The first perspective I gained was “how to think like a hacker.” Having a hacker’s mindset is crucial in the cybersecurity world and is just as important when approaching a CTF challenge. To me, a good CTF challenge should be relatable to real-world skills and scenarios. Therefore, when creating a CTF challenge, I began thinking of how I would hack a certain type of network infrastructure or how I would compromise a vulnerable web application and then build a challenge around that approach. For example, when creating a log analysis challenge, I set-up the attack scenario of an attack against a local vulnerable “vsftpd” FTP server. To make that challenge I had to set-up the environment and simulate a real attack on my local server. This experience provided me with intimate knowledge of how the attack worked and what events triggered what log entries. Next time I was faced with an FTP log analysis challenge in NCL, I had a better understanding of exactly what user actions would cause what log entries. Another challenge I created helped me to understand the creativity behind the hacker’s mindset. While creating a hard network traffic analysis challenge, I wanted to find a creative way to exfiltrate strings of data over a network without raising obvious suspicion. So, I began researching how to covertly exfiltrate data over different network protocols without encryption. I ended up writing my own scripts to exfiltrate binary data through TCP packet size. Forcing myself to find a creative method to make a challenge opened my eyes to more creative thinking when solving challenges.

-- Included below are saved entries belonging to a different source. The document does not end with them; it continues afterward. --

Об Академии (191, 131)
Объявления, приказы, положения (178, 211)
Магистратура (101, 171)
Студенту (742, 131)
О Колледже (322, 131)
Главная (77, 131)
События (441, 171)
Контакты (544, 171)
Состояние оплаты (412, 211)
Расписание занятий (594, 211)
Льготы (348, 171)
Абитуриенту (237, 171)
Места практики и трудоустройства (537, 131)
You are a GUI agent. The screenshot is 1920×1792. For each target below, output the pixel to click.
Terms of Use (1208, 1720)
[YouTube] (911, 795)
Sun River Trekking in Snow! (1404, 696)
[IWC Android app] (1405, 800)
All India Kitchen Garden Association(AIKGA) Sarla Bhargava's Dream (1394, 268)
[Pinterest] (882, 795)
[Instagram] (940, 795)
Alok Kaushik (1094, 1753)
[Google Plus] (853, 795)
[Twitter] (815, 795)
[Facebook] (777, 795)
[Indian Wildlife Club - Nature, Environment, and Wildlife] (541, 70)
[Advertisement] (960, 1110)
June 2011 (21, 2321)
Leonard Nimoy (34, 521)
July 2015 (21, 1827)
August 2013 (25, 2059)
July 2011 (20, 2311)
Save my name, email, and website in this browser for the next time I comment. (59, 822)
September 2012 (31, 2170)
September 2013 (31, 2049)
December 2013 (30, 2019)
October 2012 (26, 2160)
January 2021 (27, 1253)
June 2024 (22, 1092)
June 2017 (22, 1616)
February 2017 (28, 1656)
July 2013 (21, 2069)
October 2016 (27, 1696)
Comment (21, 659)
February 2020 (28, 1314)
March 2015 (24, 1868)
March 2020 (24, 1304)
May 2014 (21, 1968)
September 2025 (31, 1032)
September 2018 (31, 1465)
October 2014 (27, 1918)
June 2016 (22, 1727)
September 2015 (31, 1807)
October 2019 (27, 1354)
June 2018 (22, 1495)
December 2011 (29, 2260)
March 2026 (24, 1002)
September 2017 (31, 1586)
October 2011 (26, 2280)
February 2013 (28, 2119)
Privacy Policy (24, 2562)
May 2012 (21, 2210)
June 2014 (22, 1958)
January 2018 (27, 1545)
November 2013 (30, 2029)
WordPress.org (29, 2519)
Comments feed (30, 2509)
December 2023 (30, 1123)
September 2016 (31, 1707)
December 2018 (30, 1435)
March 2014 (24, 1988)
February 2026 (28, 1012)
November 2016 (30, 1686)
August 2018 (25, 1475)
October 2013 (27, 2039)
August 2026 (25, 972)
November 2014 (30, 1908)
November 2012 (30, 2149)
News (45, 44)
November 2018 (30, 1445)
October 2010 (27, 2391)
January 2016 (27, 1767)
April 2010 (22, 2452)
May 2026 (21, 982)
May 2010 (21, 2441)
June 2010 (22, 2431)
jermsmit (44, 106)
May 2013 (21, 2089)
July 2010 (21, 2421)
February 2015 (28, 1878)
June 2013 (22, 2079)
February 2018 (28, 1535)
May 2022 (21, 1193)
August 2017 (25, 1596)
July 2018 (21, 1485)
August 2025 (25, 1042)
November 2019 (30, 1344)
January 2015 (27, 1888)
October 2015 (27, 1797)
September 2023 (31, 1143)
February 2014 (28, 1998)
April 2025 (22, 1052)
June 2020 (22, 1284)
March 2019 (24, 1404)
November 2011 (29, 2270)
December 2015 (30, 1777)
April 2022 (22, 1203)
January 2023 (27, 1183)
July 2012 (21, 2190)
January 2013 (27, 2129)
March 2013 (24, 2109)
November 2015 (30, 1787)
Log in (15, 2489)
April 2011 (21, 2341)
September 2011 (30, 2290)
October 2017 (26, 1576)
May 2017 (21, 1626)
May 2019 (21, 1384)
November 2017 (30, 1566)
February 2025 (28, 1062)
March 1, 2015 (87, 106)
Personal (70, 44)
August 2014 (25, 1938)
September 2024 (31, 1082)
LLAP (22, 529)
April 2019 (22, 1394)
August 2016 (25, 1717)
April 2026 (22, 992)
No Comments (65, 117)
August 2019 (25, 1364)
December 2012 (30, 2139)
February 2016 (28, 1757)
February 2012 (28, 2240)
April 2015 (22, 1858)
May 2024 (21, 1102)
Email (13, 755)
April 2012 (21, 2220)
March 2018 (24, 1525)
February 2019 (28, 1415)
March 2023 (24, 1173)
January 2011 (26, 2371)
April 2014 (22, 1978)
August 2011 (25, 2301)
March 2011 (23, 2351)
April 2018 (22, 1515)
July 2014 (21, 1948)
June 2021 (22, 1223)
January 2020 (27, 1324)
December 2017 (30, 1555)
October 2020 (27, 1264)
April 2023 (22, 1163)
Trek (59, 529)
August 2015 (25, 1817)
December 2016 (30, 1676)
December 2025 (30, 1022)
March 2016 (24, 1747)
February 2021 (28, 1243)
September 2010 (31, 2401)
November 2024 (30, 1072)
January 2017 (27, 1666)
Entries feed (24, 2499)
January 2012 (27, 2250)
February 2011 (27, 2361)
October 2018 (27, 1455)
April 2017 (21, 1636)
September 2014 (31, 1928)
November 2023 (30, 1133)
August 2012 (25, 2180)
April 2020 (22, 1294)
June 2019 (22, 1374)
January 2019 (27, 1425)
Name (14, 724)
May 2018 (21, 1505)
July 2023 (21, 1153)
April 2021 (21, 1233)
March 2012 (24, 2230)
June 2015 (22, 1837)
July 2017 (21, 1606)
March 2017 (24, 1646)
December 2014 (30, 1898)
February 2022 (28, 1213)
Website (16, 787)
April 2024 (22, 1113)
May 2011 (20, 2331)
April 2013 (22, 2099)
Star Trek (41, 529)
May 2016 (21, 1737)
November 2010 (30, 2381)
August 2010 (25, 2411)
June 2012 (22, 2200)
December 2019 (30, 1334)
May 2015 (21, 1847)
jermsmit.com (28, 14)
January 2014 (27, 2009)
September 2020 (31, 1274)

The second perspective I gained was “how to think like a creator.” Although good CTF challenges have real-world applicability, they are still challenges created by a person to strain your critical thinking abilities and teach you a cybersecurity concept. As I created challenges, I began thinking of little ways I could add a small aspect to a challenge to prevent out-of-the-box tools to solve the challenge right away. For example, having part of a image in a network capture file be corrupted so that Wireshark cannot automatically extract the image, forcing the competitor to find a more creative way to extract the image. Another example was encoding a message in 7-bit ASCII instead of the standard 8-bits, requiring the player to think outside of the box. As I took this mindset to NCL as a player, when a solution was not easily found, I applied a “creator’s mindset” to the challenge and started thinking outside the box. For example, when faced with a custom cypher, I approached the challenge from the mindset of “how would I make a novel cypher,” and from there, I eventually solved the challenge.
The improvement I saw from creating CTF challenges was not merely anecdotal; I saw a significant increase in my NCL leaderboard placements. The NCL season after I had worked on making a CTF, my ranking increased by nearly threefold. Certainly, creating a CTF was not the only factor that lead to a better placement, but it was definitely a major contributor to my technical and personal growth.